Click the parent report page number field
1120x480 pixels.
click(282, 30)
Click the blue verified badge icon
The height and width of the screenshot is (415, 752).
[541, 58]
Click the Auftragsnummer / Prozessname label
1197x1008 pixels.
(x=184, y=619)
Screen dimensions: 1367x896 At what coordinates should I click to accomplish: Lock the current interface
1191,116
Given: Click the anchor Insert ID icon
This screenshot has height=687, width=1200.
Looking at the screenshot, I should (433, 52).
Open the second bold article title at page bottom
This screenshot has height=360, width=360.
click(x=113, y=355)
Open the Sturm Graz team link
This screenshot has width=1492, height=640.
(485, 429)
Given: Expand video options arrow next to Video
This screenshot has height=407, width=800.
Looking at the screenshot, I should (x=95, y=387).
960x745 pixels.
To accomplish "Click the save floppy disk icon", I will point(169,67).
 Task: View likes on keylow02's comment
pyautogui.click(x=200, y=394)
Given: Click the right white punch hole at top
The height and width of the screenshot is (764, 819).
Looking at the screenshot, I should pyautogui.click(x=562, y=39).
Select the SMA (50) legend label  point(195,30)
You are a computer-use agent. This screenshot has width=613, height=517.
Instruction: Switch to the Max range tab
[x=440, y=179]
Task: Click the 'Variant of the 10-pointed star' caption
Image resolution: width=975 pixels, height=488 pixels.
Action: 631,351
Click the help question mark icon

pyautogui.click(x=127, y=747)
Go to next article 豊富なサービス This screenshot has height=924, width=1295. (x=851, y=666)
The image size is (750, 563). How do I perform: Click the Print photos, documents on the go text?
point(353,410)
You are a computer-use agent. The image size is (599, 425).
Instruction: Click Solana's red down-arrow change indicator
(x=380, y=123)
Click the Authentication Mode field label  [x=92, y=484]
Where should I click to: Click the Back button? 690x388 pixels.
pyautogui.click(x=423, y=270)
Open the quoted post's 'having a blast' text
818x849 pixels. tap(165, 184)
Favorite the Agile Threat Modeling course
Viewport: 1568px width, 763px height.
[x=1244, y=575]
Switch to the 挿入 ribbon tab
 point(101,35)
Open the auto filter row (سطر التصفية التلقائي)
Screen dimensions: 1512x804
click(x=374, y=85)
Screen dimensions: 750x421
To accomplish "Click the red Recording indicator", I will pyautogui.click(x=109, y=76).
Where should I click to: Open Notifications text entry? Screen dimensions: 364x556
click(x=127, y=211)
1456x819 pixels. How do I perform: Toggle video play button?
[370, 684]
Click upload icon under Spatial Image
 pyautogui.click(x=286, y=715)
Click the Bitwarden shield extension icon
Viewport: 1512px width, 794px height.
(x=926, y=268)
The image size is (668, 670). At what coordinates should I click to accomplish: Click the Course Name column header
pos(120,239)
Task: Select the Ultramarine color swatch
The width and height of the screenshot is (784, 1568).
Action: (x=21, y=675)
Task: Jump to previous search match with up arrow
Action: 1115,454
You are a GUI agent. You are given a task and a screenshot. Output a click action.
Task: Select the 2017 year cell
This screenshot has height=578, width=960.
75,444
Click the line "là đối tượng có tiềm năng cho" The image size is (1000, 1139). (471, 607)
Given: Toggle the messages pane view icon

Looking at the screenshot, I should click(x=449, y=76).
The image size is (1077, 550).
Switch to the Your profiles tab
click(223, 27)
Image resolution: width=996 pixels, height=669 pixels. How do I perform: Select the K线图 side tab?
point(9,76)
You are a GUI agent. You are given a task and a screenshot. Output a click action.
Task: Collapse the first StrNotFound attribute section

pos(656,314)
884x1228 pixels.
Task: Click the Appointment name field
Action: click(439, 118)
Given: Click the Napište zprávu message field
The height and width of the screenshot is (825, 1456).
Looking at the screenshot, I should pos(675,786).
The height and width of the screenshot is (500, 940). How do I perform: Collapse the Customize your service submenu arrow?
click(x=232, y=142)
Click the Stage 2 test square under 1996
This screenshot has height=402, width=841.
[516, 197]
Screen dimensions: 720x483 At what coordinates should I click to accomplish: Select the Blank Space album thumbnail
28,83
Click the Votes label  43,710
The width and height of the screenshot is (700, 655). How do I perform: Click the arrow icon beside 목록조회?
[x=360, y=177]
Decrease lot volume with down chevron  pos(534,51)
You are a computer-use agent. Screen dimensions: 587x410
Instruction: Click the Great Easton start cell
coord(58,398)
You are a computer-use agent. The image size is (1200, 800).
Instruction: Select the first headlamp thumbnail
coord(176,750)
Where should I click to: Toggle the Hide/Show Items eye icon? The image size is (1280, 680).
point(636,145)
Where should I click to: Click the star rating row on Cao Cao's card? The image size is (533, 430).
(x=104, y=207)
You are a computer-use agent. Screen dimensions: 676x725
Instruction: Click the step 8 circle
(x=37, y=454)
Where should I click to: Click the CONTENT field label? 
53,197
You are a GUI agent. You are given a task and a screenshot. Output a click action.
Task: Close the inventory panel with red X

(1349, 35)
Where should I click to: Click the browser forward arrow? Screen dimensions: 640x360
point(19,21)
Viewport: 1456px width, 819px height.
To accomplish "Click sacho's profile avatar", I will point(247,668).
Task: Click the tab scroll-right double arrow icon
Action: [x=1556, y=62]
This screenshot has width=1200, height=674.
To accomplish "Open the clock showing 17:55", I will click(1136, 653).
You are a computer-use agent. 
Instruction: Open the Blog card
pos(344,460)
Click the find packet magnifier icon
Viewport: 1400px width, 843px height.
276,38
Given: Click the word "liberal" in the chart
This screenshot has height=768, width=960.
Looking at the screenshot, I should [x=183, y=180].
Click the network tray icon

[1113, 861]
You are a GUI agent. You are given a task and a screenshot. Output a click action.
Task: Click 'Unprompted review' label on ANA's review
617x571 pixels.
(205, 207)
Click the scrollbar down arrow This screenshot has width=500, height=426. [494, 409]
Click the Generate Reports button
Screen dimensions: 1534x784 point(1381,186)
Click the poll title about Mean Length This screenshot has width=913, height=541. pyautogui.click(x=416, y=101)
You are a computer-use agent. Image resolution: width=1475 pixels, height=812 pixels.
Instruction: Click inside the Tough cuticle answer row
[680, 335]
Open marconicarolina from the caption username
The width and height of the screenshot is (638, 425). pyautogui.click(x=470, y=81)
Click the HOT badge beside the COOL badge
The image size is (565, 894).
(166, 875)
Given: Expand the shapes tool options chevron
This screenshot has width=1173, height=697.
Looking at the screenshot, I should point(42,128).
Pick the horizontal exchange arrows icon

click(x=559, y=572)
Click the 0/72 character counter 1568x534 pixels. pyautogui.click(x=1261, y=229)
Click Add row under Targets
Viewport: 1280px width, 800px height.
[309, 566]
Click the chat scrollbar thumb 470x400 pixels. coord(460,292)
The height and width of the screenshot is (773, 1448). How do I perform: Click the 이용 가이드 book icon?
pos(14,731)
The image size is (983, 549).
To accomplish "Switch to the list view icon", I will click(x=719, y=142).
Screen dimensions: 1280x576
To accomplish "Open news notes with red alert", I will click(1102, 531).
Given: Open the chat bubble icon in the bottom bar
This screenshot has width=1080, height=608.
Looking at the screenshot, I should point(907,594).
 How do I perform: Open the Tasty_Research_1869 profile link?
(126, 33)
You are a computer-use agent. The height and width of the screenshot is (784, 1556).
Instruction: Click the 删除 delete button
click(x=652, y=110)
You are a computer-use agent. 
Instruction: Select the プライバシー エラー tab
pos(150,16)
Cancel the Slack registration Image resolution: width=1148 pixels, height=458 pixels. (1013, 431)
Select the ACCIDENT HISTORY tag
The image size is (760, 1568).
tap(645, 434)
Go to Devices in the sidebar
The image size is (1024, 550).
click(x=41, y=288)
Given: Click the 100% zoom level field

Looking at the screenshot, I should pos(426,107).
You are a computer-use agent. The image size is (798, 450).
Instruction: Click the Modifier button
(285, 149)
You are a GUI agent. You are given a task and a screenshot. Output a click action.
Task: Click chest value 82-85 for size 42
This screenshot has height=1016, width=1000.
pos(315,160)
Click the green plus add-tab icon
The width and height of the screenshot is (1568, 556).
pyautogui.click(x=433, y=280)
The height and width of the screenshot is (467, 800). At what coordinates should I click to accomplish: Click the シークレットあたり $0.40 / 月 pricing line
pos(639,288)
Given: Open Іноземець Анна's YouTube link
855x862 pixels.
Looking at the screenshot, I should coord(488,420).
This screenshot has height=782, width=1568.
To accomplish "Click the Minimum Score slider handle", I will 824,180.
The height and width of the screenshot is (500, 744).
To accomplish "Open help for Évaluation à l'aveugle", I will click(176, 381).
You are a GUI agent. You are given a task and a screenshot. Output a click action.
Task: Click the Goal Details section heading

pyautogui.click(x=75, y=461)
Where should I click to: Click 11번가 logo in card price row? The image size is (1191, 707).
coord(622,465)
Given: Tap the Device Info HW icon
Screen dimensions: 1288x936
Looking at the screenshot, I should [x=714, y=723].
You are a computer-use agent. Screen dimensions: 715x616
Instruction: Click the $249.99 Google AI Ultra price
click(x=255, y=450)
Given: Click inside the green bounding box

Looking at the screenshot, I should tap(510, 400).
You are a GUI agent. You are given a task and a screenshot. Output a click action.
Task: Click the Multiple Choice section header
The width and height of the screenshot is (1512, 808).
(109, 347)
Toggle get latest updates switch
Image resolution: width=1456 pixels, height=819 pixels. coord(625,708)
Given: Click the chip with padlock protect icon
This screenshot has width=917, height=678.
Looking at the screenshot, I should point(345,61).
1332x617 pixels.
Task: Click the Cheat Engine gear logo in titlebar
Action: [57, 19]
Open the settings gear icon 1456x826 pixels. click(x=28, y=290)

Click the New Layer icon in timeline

| YOUR OBJECTIVE |
Copy the listing above word for word, starting at its first line and stopping after the line that contains "Looking at the screenshot, I should (x=95, y=387).".

| SOLUTION FOR THIS EXERCISE |
Click the parent report page number field
1120x480 pixels.
click(282, 30)
Click the blue verified badge icon
The height and width of the screenshot is (415, 752).
[541, 58]
Click the Auftragsnummer / Prozessname label
1197x1008 pixels.
(x=184, y=619)
Screen dimensions: 1367x896 At what coordinates should I click to accomplish: Lock the current interface
1191,116
Given: Click the anchor Insert ID icon
This screenshot has height=687, width=1200.
Looking at the screenshot, I should (433, 52).
Open the second bold article title at page bottom
This screenshot has height=360, width=360.
click(x=113, y=355)
Open the Sturm Graz team link
This screenshot has width=1492, height=640.
(485, 429)
Given: Expand video options arrow next to Video
This screenshot has height=407, width=800.
Looking at the screenshot, I should (x=95, y=387).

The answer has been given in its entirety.